Dangers of Falling into …

Cleansing one’s self of the diseases that plague the heart is a continuing process. The moment you think that you have wiped away an evil aspect such as jealousy, envy or hate, that’s the moment you have to be careful for it to not come back. I do believe, our hearts are different. Hearts are born with different qualities but more importantly, how we nurture our hearts becomes the deciding factor as to what qualities it possesses. If you constantly remain on guard to not get angry, to not backbite, to not speak ill of others, to not harbour grudges, to not feel envy, the more likely you are to increase yourself in qualities such as gentleness, forbearance, calm temperament, contentment.  When we see others with faults, those faults are also reflected within us. That’s true in many cases, but it’s not always true.
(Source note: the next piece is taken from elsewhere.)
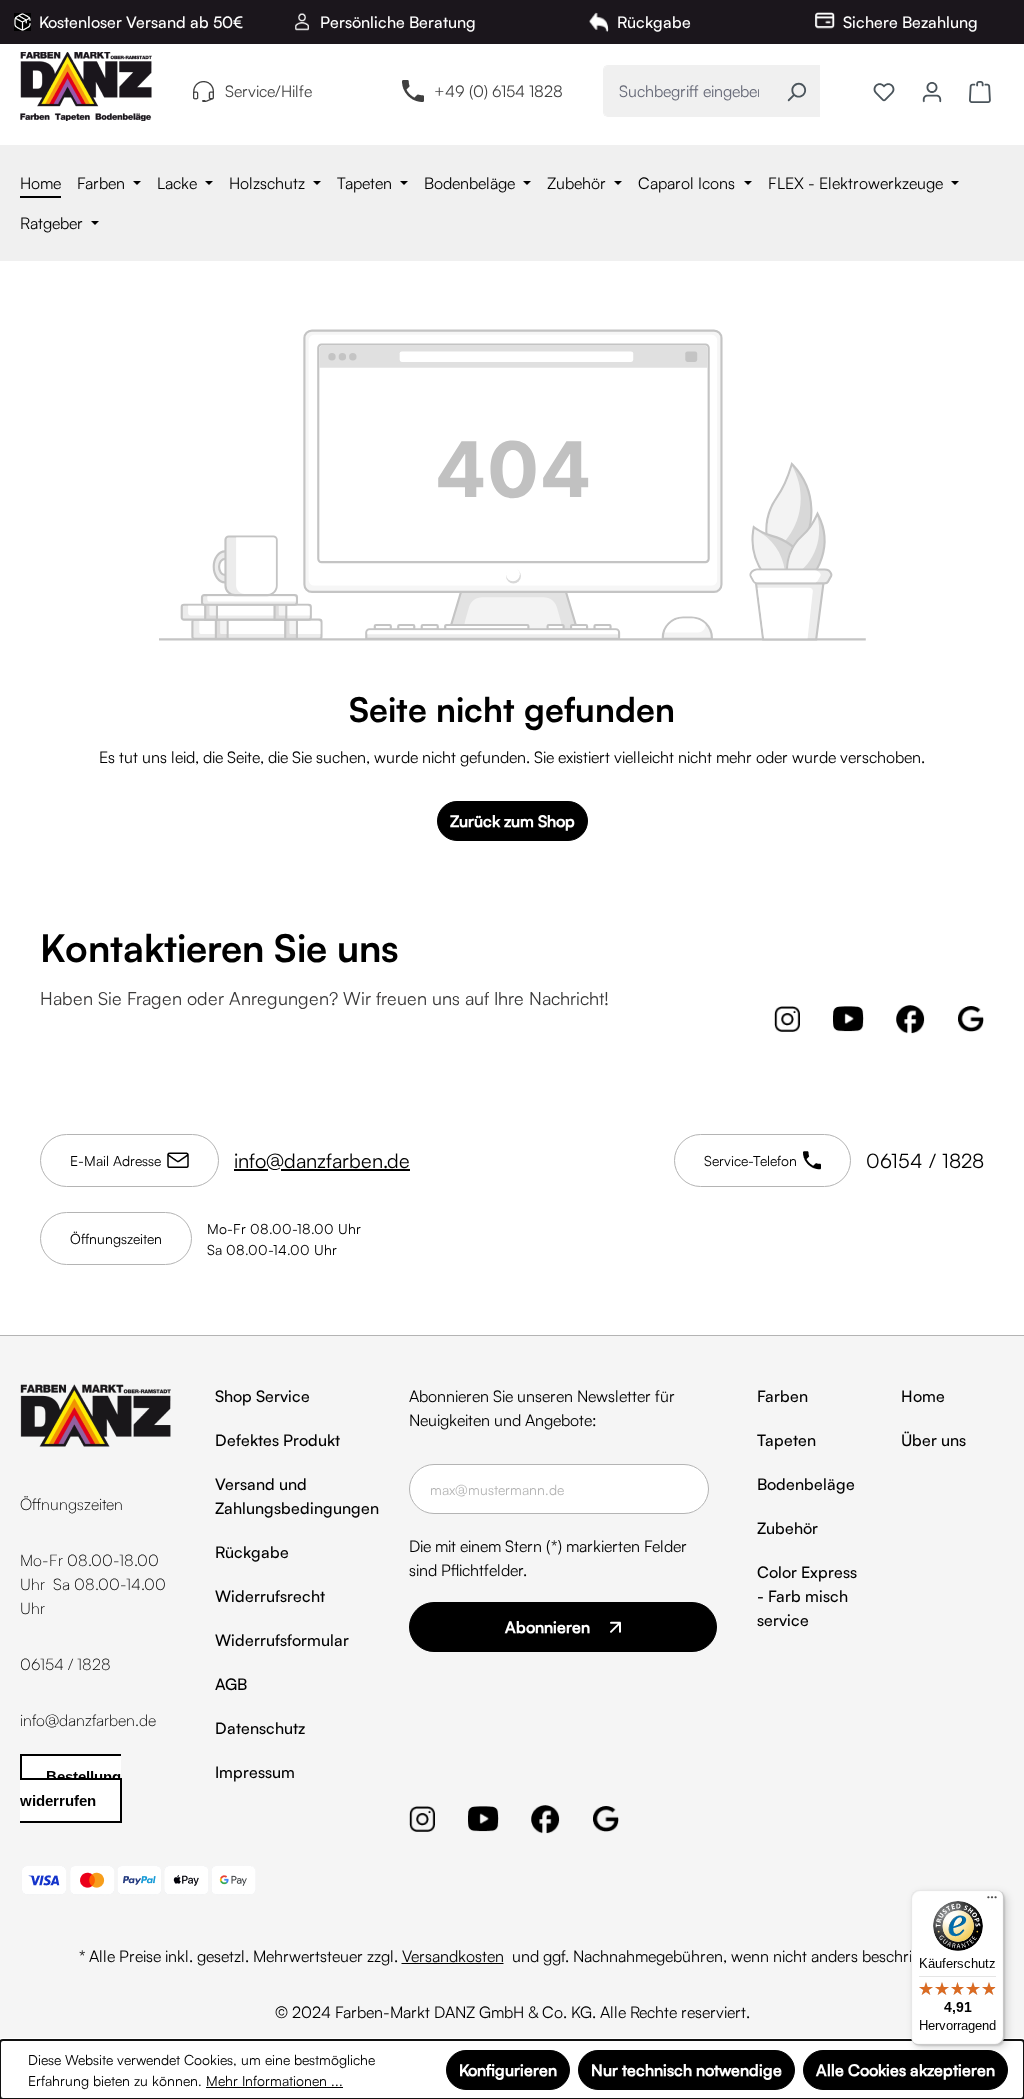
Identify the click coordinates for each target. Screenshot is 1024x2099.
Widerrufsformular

Sometimes it is a matter of seeing those faults in others and separating yourself from such people who possess them. Your environment, your boundaries, your company is a thing to be mindful of. There is a saying, Show me your friends and I will tell you who you are! And at times, just hearing the toxic conversations is enough to make you fall back into those diseases that plague the hearts. With this I have a question for you! What is the norm? Confront the person directly to point out their faults, mistakes, shortcomings or any behaviour you find odd? Or do you indirectly convey the message through indirect talk or talking about their actions without specifically mentioning them? I am usually aware but I tend to ignore other people’s habits as long as they don’t affect me. Perhaps there is a lesson to learn here too, who not to be like? What qualities and habits to steer clear from? How to conduct yourself in day to day dealings with others?

Writing everything isn’t evidence of my wisdom. I write, so I can perhaps gain an objective insight into myself. I am full of faults, although I am mostly calm, anger is something I have struggled with most since childhood. At some point, I learnt to manage it. But even now sometimes the frustrations, irritations, stress and whatever else bottled inside, can quickly explode at times if not released through other mediums. 

I am writing this to assess the link between different diseases of the heart and whether any outside influence is responsible in lighting those evils? Responding to what comes at me is a choice where I exert influence. It mostly always comes back to me as an individual, how I respond, how I react, what is my demeanour, how is my behaviour, what is the state of my mind, what is the tone of my voice?

Picking up on this as the new year starts. 2022, here we come! The year begins with reflections upon death. So, I guess I might as well talk a little bit. I fell off the tracks mostly because of my own thoughts were overwhelming me. Because of the many events that have happened in the past, mixed with current issues, I was having suicidal thoughts. Not that I will act on them, but still they were present and getting me really down. So, I spoke about them to some close friends and after some reflection, I realised the underlying reason for it was that my self-esteem was hurt. I have always had great expectations from myself. When I fail, it’s often a struggle to pick myself up.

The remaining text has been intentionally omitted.